EXERCISE INSTRUCTIONS: Pull out every line in the data that has the string "computer" in it.

(Dataset entries)
►

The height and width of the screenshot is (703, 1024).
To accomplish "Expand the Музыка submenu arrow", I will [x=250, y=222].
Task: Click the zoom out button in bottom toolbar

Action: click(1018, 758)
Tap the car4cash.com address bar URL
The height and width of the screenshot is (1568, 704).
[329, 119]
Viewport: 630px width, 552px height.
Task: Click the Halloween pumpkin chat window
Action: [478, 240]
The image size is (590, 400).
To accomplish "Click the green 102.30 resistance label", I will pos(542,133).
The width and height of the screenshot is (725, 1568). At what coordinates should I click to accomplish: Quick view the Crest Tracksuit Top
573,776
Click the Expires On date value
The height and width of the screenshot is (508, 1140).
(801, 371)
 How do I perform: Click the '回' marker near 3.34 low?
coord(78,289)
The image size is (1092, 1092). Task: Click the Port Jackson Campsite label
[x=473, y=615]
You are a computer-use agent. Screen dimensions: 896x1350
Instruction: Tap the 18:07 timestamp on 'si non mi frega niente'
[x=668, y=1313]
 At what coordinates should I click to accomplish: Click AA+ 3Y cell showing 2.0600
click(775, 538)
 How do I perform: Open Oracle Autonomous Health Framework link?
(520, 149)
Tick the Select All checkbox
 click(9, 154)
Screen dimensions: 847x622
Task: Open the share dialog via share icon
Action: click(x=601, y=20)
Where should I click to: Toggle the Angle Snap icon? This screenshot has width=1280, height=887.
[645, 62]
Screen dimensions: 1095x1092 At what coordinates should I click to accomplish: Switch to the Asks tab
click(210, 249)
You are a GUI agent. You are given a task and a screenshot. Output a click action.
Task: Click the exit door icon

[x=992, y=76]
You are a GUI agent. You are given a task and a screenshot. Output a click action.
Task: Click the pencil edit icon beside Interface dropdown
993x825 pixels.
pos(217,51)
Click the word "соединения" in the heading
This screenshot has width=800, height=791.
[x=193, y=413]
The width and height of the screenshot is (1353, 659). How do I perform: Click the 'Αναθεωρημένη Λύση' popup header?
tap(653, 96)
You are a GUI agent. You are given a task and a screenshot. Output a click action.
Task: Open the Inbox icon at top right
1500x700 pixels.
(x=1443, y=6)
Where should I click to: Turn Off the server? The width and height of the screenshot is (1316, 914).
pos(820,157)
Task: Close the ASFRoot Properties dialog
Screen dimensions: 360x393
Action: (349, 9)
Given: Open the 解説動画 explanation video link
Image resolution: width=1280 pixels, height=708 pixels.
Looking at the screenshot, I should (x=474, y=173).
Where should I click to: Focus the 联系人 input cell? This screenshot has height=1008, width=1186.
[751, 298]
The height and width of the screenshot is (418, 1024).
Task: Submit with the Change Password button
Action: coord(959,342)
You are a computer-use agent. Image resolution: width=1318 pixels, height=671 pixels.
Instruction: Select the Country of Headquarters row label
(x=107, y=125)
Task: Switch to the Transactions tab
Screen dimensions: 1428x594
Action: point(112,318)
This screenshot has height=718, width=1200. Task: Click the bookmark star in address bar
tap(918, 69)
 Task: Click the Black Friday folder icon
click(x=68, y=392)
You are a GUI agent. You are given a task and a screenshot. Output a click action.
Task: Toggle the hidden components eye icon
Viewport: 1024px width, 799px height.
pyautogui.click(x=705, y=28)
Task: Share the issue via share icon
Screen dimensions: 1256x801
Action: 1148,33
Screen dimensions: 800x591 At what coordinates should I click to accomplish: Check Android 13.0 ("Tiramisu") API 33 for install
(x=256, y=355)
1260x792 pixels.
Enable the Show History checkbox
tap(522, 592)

◄

ANSWER SECTION:
You are a computer-use agent. Screen dimensions: 896x1350
You are a computer-use agent. Image resolution: width=1318 pixels, height=671 pixels.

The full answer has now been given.